------ Material for this exercise ------
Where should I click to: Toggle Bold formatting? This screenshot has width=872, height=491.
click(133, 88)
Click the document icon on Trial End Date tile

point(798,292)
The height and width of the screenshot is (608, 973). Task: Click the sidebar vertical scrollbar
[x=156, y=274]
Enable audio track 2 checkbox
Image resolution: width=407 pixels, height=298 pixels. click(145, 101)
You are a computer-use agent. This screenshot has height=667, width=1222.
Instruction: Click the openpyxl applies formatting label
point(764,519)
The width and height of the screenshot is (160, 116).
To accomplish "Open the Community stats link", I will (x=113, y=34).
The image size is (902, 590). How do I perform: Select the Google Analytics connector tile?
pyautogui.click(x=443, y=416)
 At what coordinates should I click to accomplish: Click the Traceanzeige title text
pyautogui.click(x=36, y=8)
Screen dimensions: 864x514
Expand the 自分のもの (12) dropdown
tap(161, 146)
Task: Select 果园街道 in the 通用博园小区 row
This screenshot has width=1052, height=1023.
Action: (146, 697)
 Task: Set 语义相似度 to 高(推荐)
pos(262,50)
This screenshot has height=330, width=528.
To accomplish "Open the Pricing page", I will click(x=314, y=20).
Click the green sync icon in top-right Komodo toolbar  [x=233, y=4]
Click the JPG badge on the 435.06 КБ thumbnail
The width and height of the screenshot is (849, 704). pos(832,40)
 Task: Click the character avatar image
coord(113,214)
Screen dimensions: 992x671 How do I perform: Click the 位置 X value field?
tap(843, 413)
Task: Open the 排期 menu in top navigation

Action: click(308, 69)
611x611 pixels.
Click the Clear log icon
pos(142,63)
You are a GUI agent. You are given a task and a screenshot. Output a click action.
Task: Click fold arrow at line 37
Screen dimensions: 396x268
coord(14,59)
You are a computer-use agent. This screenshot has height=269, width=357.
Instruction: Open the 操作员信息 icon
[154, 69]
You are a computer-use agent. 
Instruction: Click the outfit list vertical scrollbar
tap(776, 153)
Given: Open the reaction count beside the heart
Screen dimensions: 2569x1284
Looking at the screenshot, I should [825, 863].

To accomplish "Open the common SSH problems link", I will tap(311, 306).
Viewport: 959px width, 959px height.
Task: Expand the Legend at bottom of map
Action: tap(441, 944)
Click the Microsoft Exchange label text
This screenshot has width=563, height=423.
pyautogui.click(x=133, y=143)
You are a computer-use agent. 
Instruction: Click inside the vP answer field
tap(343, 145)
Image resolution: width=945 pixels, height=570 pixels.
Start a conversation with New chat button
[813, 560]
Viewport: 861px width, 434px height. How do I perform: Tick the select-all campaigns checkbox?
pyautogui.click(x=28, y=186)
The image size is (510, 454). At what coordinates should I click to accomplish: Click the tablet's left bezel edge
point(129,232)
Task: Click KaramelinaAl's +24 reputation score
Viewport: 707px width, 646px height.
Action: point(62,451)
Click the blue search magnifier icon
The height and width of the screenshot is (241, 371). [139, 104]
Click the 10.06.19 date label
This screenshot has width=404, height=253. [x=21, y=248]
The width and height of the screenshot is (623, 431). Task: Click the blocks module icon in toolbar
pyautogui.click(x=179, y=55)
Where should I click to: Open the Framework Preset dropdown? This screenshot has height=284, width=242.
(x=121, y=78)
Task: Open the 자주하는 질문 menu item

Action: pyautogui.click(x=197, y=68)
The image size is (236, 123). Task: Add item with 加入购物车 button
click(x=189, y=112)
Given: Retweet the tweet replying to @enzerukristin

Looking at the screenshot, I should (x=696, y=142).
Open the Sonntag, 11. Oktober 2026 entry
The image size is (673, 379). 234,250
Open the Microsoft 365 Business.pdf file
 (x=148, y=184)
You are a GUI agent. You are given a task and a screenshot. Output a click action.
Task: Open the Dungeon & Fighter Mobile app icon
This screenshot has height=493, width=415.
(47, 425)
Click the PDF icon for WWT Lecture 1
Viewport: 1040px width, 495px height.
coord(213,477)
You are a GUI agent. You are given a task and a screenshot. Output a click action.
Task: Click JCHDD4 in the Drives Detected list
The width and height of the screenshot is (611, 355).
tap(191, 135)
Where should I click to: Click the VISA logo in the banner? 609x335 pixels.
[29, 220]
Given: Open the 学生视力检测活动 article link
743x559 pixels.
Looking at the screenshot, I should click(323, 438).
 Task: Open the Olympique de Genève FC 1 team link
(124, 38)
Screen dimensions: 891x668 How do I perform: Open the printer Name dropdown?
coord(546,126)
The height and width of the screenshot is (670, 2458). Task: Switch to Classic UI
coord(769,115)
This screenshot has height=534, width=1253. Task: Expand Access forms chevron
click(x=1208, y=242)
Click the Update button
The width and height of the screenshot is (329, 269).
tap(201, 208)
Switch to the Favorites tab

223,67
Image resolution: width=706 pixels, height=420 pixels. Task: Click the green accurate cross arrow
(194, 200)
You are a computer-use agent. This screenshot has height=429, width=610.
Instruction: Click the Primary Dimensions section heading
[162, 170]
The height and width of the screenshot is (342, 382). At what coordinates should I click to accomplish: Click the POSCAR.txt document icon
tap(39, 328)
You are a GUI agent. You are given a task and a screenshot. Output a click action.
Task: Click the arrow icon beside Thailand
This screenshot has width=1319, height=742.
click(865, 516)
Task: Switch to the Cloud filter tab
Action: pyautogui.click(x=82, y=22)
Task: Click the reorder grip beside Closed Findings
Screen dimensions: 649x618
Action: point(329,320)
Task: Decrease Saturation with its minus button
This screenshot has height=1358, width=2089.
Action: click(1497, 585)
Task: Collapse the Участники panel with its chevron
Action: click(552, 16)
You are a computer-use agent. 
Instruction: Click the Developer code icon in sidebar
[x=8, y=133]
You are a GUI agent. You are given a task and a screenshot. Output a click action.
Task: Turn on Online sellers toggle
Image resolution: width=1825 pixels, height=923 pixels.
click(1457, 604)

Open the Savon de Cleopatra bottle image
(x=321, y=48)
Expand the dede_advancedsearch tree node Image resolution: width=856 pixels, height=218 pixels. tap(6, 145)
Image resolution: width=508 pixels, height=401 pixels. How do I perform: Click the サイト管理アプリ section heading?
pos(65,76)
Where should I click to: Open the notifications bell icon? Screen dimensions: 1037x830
------
**Prompt:** Work out how many lines in the data above hold the word "beside". Reply with nothing but the count.

**Reply:** 3